Converti le righe di tutte le voci seguenti in una lista JSON di stringhe, una stringa per riga, tralasciando le righe vuote.

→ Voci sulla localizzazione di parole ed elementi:
================================

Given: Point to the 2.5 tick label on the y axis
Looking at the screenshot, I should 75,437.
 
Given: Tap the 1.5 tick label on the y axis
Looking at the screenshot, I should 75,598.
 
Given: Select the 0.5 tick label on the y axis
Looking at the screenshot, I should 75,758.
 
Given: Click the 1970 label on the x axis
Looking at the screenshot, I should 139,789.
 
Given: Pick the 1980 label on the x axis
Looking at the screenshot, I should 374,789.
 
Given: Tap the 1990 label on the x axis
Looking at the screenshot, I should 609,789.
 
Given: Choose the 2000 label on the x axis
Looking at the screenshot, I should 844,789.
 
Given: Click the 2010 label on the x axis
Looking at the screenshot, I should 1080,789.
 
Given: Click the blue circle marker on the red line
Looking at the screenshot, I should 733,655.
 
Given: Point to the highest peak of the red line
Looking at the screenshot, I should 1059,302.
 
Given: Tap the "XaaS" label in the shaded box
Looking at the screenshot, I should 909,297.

================================

→ ESERCIZIO SVOLTO:
[
  "Given: Point to the 2.5 tick label on the y axis",
  "Looking at the screenshot, I should 75,437.",
  "Given: Tap the 1.5 tick label on the y axis",
  "Looking at the screenshot, I should 75,598.",
  "Given: Select the 0.5 tick label on the y axis",
  "Looking at the screenshot, I should 75,758.",
  "Given: Click the 1970 label on the x axis",
  "Looking at the screenshot, I should 139,789.",
  "Given: Pick the 1980 label on the x axis",
  "Looking at the screenshot, I should 374,789.",
  "Given: Tap the 1990 label on the x axis",
  "Looking at the screenshot, I should 609,789.",
  "Given: Choose the 2000 label on the x axis",
  "Looking at the screenshot, I should 844,789.",
  "Given: Click the 2010 label on the x axis",
  "Looking at the screenshot, I should 1080,789.",
  "Given: Click the blue circle marker on the red line",
  "Looking at the screenshot, I should 733,655.",
  "Given: Point to the highest peak of the red line",
  "Looking at the screenshot, I should 1059,302.",
  "Given: Tap the \"XaaS\" label in the shaded box",
  "Looking at the screenshot, I should 909,297."
]